[[ EXTRACTED MATERIAL open ]]
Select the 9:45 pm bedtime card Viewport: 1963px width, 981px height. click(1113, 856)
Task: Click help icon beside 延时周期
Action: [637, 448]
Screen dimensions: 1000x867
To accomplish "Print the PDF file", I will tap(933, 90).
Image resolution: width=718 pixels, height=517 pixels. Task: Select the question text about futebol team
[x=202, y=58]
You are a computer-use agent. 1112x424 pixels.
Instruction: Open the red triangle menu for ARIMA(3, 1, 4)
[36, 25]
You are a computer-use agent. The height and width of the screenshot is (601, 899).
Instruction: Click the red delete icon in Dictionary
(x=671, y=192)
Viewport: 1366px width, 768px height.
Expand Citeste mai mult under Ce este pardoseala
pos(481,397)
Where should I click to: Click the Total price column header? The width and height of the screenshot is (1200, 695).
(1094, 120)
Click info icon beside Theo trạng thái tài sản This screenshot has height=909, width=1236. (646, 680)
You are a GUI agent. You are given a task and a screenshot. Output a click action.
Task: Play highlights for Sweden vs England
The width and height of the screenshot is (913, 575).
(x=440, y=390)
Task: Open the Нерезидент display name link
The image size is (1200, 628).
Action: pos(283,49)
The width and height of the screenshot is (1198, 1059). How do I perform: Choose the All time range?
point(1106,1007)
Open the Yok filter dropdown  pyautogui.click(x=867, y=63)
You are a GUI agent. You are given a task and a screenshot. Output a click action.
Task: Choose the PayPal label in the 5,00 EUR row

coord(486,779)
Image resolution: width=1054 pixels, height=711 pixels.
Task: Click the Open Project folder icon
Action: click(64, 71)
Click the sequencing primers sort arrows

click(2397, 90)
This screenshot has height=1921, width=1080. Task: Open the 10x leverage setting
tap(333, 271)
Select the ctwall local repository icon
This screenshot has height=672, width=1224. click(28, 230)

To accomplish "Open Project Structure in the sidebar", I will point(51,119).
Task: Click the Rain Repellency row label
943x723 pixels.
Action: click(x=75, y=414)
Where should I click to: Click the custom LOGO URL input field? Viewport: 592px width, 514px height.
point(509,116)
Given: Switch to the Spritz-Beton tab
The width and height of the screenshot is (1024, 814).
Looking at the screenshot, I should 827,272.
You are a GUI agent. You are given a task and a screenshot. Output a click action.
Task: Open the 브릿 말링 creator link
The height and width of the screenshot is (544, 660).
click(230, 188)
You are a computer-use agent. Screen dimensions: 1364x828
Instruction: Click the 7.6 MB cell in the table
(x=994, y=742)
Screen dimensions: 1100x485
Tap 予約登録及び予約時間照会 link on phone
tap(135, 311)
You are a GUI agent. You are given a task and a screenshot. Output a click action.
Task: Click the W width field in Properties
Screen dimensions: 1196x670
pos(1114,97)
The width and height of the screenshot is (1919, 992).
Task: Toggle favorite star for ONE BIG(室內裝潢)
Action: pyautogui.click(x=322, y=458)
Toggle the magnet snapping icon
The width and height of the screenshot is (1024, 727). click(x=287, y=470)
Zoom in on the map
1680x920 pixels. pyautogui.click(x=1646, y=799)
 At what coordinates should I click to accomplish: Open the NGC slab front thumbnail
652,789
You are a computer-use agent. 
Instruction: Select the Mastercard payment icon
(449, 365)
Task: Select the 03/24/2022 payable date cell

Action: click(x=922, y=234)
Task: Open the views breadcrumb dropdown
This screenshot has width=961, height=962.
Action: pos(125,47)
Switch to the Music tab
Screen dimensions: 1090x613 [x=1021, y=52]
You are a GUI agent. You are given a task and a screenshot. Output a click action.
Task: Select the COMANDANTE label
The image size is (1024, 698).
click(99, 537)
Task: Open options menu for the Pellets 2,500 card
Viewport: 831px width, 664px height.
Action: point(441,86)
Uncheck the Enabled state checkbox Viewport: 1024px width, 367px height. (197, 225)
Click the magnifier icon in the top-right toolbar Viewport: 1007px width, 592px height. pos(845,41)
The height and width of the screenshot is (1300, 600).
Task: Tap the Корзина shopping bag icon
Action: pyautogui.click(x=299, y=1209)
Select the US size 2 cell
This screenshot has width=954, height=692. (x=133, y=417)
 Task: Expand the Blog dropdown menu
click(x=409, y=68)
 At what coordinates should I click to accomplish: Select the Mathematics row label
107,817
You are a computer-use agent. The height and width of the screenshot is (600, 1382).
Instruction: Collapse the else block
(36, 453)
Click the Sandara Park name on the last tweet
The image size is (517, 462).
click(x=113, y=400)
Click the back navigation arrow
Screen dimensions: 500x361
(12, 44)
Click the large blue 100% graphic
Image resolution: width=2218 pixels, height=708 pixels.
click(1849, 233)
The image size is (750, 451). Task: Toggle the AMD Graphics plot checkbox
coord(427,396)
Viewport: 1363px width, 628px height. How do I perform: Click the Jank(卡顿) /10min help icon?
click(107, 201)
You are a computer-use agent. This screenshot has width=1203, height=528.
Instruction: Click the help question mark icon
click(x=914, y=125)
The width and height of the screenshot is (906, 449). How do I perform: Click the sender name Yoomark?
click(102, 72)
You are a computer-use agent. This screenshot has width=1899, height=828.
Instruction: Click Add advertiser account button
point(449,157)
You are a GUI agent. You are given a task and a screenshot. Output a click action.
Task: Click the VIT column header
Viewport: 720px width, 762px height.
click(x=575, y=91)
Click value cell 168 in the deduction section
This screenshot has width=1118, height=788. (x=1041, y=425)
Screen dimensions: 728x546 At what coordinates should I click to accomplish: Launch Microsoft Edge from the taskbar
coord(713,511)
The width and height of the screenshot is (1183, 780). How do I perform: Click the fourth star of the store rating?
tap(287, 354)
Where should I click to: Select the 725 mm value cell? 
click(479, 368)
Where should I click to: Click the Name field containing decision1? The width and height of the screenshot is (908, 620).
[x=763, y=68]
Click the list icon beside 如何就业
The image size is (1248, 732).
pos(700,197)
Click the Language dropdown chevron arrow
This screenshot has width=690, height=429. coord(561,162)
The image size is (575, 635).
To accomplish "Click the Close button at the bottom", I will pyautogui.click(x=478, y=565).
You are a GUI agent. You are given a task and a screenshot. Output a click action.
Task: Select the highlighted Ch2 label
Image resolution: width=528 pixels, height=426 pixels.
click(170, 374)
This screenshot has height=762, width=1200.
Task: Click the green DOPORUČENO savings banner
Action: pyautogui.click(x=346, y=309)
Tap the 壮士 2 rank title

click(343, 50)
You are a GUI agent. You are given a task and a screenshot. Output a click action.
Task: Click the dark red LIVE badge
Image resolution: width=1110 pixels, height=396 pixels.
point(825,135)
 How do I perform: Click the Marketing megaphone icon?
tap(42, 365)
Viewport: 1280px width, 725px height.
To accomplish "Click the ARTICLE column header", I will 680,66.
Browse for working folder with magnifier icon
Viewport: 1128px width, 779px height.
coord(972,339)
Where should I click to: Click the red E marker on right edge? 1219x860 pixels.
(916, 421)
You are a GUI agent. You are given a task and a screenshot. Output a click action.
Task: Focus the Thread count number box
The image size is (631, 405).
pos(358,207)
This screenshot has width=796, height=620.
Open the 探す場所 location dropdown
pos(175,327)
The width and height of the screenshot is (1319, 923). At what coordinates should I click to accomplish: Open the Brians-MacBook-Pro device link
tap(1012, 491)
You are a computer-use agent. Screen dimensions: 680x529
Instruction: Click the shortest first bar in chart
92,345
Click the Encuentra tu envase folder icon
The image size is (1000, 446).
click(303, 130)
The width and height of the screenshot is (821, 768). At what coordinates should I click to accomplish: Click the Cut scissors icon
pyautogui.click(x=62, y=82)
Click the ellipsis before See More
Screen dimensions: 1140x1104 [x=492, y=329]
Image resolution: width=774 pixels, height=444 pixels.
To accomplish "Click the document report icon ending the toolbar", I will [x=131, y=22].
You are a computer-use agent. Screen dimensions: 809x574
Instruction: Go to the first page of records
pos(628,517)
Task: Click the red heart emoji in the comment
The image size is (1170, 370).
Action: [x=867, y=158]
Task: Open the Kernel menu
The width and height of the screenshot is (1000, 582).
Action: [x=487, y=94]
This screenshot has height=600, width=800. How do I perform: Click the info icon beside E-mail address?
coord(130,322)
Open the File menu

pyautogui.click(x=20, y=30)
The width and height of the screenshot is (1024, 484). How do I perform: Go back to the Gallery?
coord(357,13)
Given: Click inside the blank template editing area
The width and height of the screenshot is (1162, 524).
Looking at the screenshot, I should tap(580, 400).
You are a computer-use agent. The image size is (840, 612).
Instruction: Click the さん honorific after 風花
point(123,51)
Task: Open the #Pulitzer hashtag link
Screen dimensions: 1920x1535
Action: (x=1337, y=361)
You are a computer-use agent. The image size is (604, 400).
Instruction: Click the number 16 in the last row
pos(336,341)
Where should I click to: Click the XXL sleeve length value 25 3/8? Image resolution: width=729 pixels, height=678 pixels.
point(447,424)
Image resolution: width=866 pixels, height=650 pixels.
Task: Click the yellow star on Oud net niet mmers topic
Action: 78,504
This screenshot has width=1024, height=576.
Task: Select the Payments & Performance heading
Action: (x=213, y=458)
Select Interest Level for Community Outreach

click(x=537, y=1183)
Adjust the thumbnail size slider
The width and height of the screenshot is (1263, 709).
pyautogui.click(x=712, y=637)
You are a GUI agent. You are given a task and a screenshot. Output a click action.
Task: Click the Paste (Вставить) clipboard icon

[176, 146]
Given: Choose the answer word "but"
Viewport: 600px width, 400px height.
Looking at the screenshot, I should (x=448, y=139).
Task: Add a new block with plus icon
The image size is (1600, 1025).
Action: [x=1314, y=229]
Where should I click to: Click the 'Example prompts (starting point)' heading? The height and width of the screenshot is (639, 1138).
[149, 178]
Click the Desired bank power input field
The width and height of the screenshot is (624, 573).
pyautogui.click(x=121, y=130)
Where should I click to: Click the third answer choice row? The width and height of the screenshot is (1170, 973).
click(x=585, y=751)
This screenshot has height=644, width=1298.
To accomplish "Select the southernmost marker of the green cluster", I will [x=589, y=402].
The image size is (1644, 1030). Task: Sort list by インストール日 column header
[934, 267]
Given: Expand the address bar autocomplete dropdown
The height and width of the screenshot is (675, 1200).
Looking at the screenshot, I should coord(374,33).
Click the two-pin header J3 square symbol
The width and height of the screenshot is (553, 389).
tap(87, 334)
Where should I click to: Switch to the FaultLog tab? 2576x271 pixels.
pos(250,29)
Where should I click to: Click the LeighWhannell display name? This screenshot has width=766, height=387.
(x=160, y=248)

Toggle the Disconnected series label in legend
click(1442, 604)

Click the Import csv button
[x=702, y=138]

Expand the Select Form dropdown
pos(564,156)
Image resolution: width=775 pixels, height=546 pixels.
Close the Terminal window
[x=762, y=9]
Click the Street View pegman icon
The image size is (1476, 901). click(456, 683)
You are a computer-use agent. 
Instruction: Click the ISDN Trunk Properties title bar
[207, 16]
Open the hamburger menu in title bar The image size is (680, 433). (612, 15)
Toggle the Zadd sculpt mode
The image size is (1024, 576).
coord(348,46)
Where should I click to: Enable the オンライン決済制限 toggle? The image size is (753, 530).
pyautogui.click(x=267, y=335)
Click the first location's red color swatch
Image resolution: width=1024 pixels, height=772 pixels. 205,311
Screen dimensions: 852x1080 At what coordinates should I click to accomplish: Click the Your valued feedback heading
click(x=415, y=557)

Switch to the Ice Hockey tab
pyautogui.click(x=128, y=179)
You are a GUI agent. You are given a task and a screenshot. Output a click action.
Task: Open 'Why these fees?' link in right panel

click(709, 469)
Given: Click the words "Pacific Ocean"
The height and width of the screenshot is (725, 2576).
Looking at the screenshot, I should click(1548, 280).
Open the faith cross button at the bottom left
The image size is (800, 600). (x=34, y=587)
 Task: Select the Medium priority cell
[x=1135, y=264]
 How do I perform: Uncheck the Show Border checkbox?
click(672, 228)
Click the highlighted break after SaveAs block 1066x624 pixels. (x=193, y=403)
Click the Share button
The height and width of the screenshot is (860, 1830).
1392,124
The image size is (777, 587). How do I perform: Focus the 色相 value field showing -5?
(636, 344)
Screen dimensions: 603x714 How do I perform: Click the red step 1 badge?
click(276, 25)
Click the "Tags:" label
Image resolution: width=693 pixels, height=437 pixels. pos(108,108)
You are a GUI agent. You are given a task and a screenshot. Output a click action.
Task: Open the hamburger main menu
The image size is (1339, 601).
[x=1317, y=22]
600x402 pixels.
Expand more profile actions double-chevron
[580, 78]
[[ EXTRACTED MATERIAL closed ]]
Please show, exactly as written, every line above that contains the word "with".

THE COMPLETED TASK
Browse for working folder with magnifier icon
Task: Add a new block with plus icon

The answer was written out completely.